For the record, I ‘came out’ at a fresh-faced 14, having only just lost my virginity to a girl in my year called Margaret Devaney.
There were more important things on my mind though, because six months later I found myself frequenting The Joint, a Blitz-style gay/weird/alternative club with the likes of ace lezza Juliarna Williamson and almost immediately became involved with a tall lad of 19 called Andy Murray (no, not that one).
He clearly made a bit more of an impression on me, as the following morning, as Sarah Kershaw, Lesley Ainscough and I were heading to our Saturday sojourn at the local shopping centre in Central Milton Keynes, I blurted out “I think I’m going to turn bisexual!”
And they thought I was joking, I kid you not.
Mind you, this was the era of Thatcherism and the soon to be detested Clause 28, where the biggest pop stars of the day either skirted around being loud and proud (hello the two Georges and Michael Jackson) or deliberately tried to straighten themselves out to sell more records (howdy Dame David of Bowie) so my being the first pupil in the history of my school to come out was quite, quite a thing back then.
It’s no overstatement to say I was the most infamous person in the entire school.

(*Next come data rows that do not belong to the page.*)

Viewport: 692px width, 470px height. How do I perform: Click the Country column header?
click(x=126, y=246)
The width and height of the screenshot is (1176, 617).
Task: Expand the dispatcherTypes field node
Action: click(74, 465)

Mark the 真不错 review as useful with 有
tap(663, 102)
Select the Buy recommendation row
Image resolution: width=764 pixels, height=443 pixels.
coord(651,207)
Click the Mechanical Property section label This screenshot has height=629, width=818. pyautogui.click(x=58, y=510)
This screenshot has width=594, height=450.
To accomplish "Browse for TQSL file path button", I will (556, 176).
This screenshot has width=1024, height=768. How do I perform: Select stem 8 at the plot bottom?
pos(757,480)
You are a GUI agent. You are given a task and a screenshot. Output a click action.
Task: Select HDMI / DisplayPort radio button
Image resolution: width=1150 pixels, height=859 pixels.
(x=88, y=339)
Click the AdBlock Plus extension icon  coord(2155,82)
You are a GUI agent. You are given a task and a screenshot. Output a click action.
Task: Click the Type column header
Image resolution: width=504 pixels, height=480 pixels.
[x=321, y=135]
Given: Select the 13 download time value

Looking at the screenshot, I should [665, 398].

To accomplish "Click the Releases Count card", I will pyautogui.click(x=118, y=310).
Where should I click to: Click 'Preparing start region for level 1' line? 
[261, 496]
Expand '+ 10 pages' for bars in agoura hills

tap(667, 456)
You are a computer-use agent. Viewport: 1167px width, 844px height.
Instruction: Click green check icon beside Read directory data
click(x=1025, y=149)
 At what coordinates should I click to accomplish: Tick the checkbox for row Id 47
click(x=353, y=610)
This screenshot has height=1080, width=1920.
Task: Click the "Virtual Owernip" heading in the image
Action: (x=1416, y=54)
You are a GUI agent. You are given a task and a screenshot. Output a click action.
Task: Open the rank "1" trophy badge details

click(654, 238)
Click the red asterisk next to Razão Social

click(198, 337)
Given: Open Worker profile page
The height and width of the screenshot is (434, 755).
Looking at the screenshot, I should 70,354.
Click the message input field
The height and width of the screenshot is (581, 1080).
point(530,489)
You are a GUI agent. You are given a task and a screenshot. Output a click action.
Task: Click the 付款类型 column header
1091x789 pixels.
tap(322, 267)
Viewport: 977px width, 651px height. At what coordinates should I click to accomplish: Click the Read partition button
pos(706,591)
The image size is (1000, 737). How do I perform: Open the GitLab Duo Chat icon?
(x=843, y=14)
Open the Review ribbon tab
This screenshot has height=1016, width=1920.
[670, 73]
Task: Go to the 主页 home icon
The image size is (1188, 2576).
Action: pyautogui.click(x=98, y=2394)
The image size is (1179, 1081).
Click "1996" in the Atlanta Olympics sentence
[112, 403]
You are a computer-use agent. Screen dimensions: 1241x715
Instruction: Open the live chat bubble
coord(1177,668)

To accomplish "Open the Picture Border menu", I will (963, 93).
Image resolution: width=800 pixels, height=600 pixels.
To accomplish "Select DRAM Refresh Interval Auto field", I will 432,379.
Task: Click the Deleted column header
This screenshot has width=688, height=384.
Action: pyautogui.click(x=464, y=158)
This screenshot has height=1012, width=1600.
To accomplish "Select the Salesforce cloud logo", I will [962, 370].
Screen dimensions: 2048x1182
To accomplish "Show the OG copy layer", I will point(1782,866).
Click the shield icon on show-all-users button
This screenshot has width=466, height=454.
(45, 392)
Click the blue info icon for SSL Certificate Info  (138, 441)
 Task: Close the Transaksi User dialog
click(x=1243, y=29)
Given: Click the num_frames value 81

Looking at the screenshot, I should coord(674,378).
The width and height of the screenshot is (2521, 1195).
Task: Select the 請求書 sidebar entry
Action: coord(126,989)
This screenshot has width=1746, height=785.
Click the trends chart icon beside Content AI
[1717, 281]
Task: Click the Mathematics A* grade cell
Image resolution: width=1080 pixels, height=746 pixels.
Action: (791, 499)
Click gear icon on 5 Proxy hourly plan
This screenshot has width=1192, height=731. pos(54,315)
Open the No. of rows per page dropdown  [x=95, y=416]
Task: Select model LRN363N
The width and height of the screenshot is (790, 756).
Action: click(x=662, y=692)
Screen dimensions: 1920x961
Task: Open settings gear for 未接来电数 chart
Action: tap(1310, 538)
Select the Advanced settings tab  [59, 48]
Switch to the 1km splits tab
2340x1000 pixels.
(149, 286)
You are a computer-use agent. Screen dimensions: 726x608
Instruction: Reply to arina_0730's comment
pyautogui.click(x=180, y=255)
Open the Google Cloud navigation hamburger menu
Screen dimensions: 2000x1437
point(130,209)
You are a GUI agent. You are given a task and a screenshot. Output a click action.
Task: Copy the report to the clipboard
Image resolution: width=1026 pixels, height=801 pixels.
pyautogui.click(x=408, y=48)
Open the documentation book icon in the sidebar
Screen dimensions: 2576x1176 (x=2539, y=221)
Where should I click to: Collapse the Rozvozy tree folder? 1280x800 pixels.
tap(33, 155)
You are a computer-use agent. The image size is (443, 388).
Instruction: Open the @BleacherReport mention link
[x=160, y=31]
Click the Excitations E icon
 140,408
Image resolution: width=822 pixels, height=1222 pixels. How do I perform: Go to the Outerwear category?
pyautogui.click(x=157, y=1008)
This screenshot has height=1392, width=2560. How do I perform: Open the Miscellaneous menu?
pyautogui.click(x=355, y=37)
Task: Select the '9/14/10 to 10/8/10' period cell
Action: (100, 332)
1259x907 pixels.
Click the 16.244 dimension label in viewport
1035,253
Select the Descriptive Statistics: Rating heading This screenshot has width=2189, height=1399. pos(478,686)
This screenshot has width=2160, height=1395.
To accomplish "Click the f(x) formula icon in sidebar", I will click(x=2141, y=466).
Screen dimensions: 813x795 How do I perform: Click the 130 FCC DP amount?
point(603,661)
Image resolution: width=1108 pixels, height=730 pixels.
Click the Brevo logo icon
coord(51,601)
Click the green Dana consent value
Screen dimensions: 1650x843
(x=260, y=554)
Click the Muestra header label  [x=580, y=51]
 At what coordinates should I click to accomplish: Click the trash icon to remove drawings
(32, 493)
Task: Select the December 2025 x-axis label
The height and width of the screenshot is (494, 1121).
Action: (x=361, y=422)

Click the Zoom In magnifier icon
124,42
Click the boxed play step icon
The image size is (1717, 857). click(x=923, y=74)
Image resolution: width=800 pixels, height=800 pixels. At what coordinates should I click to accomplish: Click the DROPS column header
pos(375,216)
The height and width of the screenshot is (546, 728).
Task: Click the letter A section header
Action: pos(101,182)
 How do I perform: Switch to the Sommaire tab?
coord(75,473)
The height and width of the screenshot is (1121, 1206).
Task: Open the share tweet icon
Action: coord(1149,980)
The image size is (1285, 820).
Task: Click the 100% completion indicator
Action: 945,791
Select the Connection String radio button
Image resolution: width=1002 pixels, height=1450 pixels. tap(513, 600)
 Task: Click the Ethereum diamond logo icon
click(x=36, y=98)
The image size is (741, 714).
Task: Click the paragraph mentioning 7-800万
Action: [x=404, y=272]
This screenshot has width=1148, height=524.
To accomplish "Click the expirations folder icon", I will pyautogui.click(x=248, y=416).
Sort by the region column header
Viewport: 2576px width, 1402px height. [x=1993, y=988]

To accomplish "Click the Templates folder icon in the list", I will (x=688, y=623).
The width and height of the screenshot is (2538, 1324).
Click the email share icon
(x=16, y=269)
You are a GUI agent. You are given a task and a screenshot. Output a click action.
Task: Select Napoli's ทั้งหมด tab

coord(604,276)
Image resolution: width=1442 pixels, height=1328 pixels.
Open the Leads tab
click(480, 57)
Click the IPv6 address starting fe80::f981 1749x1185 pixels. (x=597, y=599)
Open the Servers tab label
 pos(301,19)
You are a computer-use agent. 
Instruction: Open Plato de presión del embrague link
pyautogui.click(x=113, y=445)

And I suppose a certain Tanya Ferrary going around plastering photocopies of her polaroid of Andy and me cavorting on the floor of said nightclub probably didn’t help either.
Rough with the smooth, rough with the rough.
There were battles against adversity and ignorance and most importantly fear, on a daily basis.
I couldn’t wait to leave, quite honestly, even if the pic above on my final day masks my unfettered glee.
Still, living well is the best revenge I hear.
And while my teens were undoubtedly the most turbulent period of my life (hardly unique in that department, sexual exploration or not), I’ve shed many layers but also wrapped myself in new ones since.
I’ve painstakingly rebuilt my house and head since then but we all have moments of madness.
This Steve Pafford guy has screwed up many times, as a son, brother, lover and as a friend, as an author and human he believes in the right of expression and doesn’t always say or do the “right things”, whatever they are.
He has an opinionated rarely closed mouth, and he has secrets.
He has physical and emotional scars too… because he has a history.
Rewinding back to the good-old-bad-old Eighties for instance, and three years after school and college ended I found myself dating fellow Sir Frank Markham pupil Richard Collins for a while, who told me in no uncertain terms, “You’re so far out of the closet that it’s padlocked the door behind you and you’re never ever gonna get back in!”
Closets are for clothes. You keep the mothballs, they’re toxic. ‘Cos I ain’t ever going back in, baby!
Funnily enough, a while back I ran into a fella a year above me at school called John Kincaid – we even shared Margaret Devaney, the school slut, but not at the same time I hasten to add. When he was informed I was making a sojourn back to Bucks he told OMF:
“Steve Pafford? Wow, he was quite a character at school. A bit of a legend we’d say now. We hadn’t really seen anyone like him before, he was way ahead of his time. Nowadays we wouldn’t think anything of it, but in the Eighties he must have had some balls to look like and do what he did. Fair play to the geezer.”